Given task:
Copy the lines of this listing exactly, starting with the line that contains "Open Poziomy kursów star icon" and going on through the line that contains "This screenshot has width=900, height=477.".

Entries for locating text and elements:
________________________

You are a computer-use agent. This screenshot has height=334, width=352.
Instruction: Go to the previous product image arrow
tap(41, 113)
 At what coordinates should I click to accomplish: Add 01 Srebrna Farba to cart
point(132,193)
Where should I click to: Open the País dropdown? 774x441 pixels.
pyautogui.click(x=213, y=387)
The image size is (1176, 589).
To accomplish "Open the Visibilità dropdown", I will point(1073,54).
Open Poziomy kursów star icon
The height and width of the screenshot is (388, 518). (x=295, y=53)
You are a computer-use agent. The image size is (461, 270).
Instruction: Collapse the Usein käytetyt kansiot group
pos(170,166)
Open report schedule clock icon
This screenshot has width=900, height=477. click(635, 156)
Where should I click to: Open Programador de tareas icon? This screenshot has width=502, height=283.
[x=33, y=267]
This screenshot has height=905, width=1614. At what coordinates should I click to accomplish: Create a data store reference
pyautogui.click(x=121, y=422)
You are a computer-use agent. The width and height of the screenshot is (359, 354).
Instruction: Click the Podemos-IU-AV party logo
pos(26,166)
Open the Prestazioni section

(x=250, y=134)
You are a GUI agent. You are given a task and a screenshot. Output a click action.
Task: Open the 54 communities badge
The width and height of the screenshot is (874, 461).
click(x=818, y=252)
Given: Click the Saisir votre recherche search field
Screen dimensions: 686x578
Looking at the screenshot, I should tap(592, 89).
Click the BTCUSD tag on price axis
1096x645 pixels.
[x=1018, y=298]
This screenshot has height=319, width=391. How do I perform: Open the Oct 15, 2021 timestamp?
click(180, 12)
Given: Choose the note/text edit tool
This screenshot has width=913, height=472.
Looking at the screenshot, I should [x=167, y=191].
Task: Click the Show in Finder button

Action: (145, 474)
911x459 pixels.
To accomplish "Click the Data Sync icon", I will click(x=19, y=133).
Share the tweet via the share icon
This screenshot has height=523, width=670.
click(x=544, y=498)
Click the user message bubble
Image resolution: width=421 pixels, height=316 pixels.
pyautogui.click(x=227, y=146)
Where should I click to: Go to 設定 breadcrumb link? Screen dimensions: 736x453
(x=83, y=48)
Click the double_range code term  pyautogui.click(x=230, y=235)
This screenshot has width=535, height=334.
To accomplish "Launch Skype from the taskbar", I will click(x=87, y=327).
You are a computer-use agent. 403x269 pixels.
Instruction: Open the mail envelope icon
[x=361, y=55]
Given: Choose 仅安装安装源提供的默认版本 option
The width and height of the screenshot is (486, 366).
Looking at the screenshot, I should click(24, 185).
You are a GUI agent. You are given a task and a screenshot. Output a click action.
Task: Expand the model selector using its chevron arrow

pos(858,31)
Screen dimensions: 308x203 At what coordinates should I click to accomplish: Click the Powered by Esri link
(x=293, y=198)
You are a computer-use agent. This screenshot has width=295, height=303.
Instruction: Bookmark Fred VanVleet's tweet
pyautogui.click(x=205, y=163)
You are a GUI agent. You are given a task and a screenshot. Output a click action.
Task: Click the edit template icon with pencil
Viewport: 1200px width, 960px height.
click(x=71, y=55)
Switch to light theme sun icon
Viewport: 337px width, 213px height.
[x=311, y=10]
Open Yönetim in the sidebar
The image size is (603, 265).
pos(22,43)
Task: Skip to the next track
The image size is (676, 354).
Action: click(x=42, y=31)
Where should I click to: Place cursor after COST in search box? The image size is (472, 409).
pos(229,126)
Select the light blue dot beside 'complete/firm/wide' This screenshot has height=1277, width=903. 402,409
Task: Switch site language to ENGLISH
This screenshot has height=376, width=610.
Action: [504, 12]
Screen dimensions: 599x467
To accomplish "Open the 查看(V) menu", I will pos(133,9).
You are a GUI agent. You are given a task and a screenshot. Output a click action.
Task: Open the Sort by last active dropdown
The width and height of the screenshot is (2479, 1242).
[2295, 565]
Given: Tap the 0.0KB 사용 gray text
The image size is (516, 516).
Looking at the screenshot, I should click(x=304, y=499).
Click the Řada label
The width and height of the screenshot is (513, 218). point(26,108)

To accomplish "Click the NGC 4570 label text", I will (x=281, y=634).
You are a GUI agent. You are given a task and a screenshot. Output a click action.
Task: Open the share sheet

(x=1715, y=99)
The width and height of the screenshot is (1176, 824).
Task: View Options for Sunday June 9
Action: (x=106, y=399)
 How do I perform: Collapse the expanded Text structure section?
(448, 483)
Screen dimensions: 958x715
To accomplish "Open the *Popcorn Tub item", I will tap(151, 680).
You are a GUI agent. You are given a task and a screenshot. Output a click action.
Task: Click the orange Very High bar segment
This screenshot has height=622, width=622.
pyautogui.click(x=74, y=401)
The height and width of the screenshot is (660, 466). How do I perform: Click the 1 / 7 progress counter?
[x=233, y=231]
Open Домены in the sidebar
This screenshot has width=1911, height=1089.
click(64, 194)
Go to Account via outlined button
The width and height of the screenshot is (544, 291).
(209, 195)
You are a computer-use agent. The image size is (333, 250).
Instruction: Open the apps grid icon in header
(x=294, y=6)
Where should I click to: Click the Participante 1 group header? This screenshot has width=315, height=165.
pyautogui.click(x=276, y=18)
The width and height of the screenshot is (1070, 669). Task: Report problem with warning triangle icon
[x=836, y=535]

________________________

Answer in full:
Open Poziomy kursów star icon
The height and width of the screenshot is (388, 518). (x=295, y=53)
You are a computer-use agent. The image size is (461, 270).
Instruction: Collapse the Usein käytetyt kansiot group
pos(170,166)
Open report schedule clock icon
This screenshot has width=900, height=477. click(635, 156)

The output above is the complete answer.